Despite its small but dedicated cult following and prominent availability on home video during the early VHS era, Girly sank into oblivion in the late ‘80s with circulating prints becoming impossible to find and most viewers resorting to dismal bootlegs and online streaming options to see it at all. Fortunately Scorpion’s DVD released in early 2010 was the miracle fans waited for, a vivid and pin-sharp transfer from the original negative that finally flatters the film’s careful cinematography and delicate performances. The result truly feels like a different and significantly better film, a twisted treat worthy of a much larger audience. Extras include a half-hour interview with screenwriter Brian Comport (who talks about his other films as much as this one and goes into some detail about the film’s obscure source play, Maisie Mosco’s The Happy Family), another half-hour, audio-only interview with the late Francis (who’s pretty frank about the state of his career in the ‘70s and talks about the varying quality of his horror work), the alternate US title card (with the full UK title present on the main feature), the American and Spanish theatrical trailers, a TV spot, and an additional grab bag of Cinerama trailers including Follow Me, Fools, Goodbye Gemini, and The Girl in Blue.

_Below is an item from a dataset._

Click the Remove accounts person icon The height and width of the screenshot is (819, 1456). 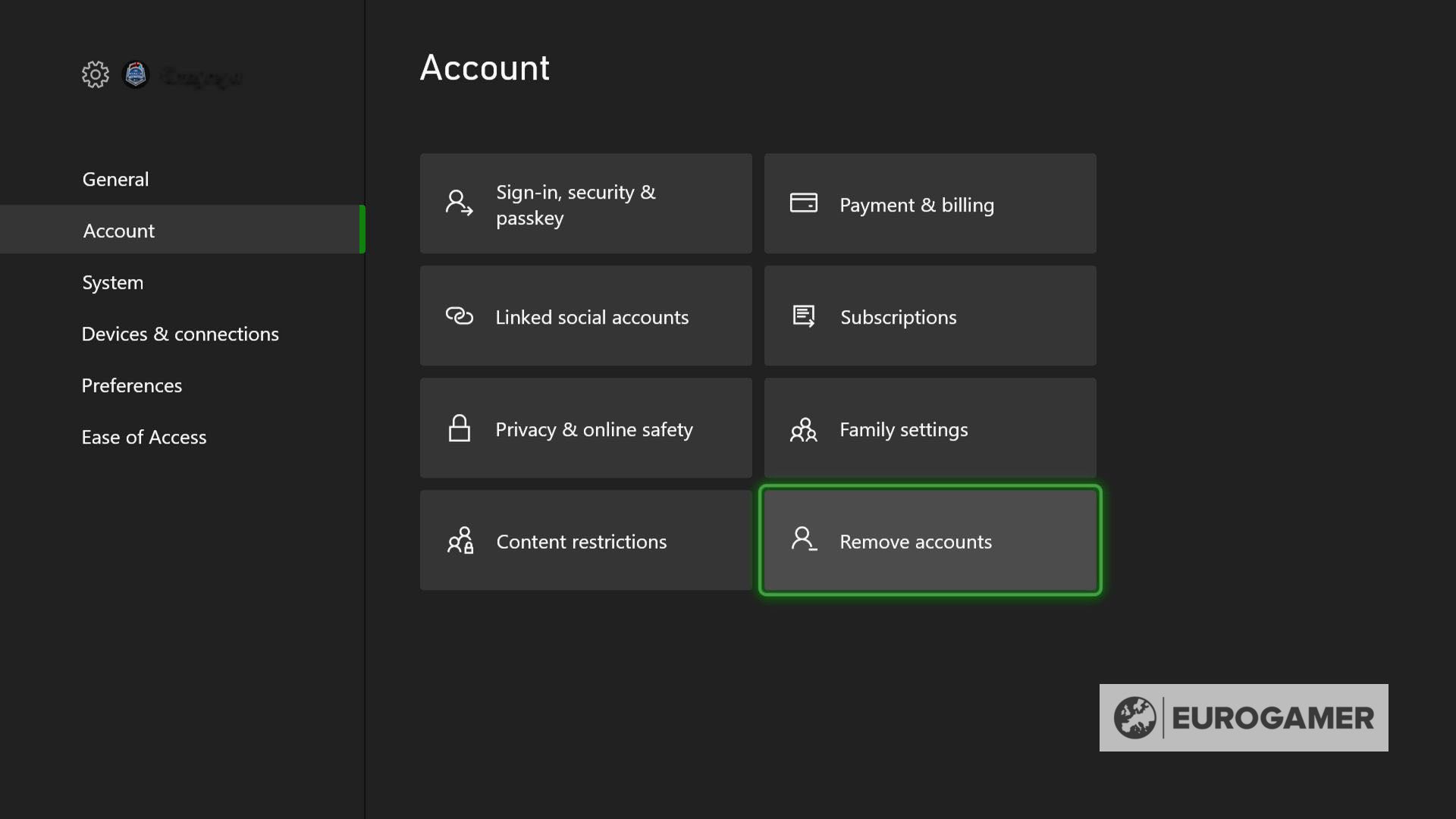803,540
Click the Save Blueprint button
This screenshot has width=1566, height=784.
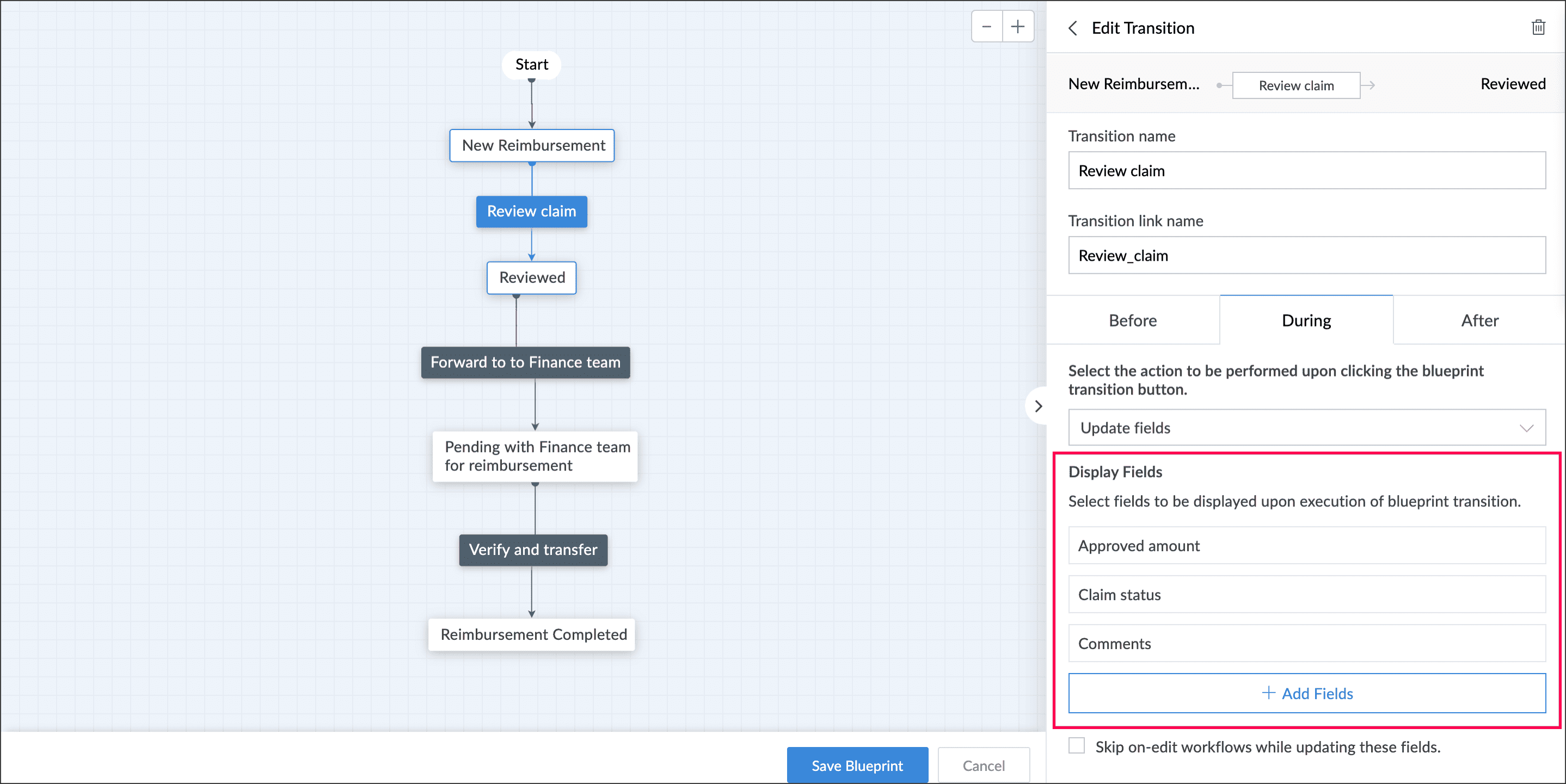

Four years later in October of 2014, Scorpion revisited the title as a limited 1000-unit edition with an even more impressive 1080p rendering from the already pristine film source. Those candy colors look great, the DTS-HD mono track is solid as a rock, and overall it's very impressive all around (except for perhaps the overzealous windowboxing during the opening credits, but fortunately it doesn't last long). The disc has appeared on and off at Diabolik, so keep an eye out there or watch around for copies to pop up. The Comport video interview and trailer have been carried over here, and in an interesting turn of events, it's also been outfitted as a Katarina's Nightmare Theater title with the energetic hostess covering the history and participants (with a brief cameo from her mischievous sister, too). Be sure to stick around after the film for a bloody, axe-swinging coda that promises to be the end of Katarina... or is it?